“There's a whole bunch of things we’ve been doing for COVID, but at the same time, we’ve lifted our state up, we’ve saved our economy and I think we’re going to be first out of gate once we are able to put COVID behind the country,” DeSantis told “Sunday Morning Futures” during an exclusive interview.
He stressed that by keeping the state open “you actually have new entrepreneurs coming to start new ventures” and new restaurants and hotels are opening in Florida.
“So people view Florida as the place where they can follow their dreams,” DeSantis continued, stressing that “it is a free state.”
He acknowledged that during the first few months of the pandemic, “when everything was grinding to a halt, we had a lot of problems like anyone, particularly because tourism stopped.”
“But since then we now have an unemployment rate that is significantly less than the national average,” he continued.
The national unemployment rate edged down to 6.3% in January from 6.7% in December – well below the April peak of 14.7%, but about twice the pre-crisis level, the Labor Department said in its monthly payroll report, released Friday.
Florida’s unemployment rate stood at 6.1% in December, according to the Bureau of Labor Statistics.
DeSantis also noted on Sunday that Florida had a “25% increase in home sales year-over-year” in 2020 compared to 2019.
“If you look at the top 25 places where new home construction is taking place at the highest levels, plurality of those are in Florida,” he continued.
“So we have a lot of great trends,” he added.
DeSantis also stressed that Florida is “doing a lot to focus on protecting elderly people from COVID,” noting that “about 1.75 million seniors” have been vaccinated so far, which he said is about 40% of all seniors in the state.
On Sunday, the Republican governor also slammed President Biden's reported consideration for domestic travel bans to counter new strains of COVID-19 from spreading nationwide, calling it “unconstitutional” and “a political attack against Florida.”
On Wednesday, The Miami Herald reported that the Biden administration is considering whether to impose domestic travel restrictions, including on Florida.
White House press secretary Jen Psaki was pressed during a Thursday press briefing about the administration’s alleged consideration of a domestic travel ban.
"We are always considering what steps are necessary to keep the American people safe, but we are not currently in the process of -- no decisions have been made around additional public health measures that would delay or would change, I should say, domestic travel considerations," Psaki said.
Florida relies heavily on tourism, which means any attempt to stop interstate travel could have vast repercussions on the Sunshine State.
But according to the Centers for Disease Control and Prevention, Florida leads in the number of cases of the new B.1.1.7 strain – a more highly infectious variant of the coronavirus, first reported in the U.K.

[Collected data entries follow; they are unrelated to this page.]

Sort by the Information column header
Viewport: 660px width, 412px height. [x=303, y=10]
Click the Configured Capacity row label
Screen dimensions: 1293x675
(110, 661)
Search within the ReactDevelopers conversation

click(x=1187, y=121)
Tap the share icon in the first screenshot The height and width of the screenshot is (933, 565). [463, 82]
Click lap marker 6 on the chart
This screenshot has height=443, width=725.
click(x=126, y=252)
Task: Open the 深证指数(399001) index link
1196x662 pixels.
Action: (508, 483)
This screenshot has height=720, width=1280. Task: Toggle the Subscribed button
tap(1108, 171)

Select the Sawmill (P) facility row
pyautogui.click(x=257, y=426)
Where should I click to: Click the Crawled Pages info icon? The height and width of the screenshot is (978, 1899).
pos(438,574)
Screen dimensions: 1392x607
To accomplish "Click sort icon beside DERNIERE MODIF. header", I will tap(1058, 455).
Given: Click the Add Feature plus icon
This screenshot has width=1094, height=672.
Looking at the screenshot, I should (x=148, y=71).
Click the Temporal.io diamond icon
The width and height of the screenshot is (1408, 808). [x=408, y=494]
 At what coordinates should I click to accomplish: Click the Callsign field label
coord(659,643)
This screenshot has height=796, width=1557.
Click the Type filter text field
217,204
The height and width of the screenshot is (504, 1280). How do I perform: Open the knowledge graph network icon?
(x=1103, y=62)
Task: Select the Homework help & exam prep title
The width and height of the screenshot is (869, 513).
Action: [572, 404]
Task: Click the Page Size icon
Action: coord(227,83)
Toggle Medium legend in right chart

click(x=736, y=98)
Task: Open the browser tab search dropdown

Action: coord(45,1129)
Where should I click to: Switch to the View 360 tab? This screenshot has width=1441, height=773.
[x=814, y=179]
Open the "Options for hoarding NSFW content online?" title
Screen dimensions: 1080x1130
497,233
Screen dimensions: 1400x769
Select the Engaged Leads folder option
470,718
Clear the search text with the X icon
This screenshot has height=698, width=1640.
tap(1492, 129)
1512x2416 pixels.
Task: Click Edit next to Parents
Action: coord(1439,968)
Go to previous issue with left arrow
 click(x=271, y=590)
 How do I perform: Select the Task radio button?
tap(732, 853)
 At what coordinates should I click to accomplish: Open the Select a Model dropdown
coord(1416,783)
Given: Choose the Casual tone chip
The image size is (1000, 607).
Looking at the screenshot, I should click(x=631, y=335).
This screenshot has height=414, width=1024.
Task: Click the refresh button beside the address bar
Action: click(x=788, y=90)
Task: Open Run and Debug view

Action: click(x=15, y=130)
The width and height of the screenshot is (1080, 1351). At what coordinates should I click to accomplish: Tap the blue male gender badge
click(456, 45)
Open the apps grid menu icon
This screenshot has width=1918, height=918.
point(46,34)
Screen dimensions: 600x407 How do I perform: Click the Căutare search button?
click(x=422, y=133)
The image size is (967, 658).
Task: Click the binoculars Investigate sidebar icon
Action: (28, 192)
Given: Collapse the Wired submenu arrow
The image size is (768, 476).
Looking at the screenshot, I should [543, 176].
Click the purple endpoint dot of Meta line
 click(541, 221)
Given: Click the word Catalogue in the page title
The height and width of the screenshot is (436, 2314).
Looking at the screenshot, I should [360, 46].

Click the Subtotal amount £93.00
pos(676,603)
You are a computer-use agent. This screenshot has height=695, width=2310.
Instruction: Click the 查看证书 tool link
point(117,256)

Health officials are worried the new strains of the coronavirus that have emerged could sideline progress made by the vaccine, as the new variants require different treatments and change "the effectiveness of current vaccines," the CDC has warned.
DeSantis, however, has pointed to progress the state has made since the summer, when Florida was seeing spiking caseloads.
He told host Maria Bartiromo on Sunday, “States that are always held up by people in Biden's administration, like New York, have way higher per capita patients hospitalized for COVID right now.”
“So there's no basis in medical, there's no basis in economics, there's no basis in reality to do this except to punish a state that is doing it better than what his experts have recommended,” he continued.
“Biden is a lockdowner, his advisers are lockdowners. Lockdowns don't work. We’ve demonstrated that.”
He then said that Florida is “not turning back” and the Biden administration “will not be able to get away with targeting Florida.”
DeSantis noted on Sunday that “Florida schools have been open the whole school year.”
“Every parent in Florida has the right to send their child to in-person instruction, every worker has a right to work and earn a living and put food on their table and every business has the right to operate and consequently, our state is doing very well compared to these other states in terms of education and economy,” he continued.
Fox News’ Caitlin McFall contributed to this report.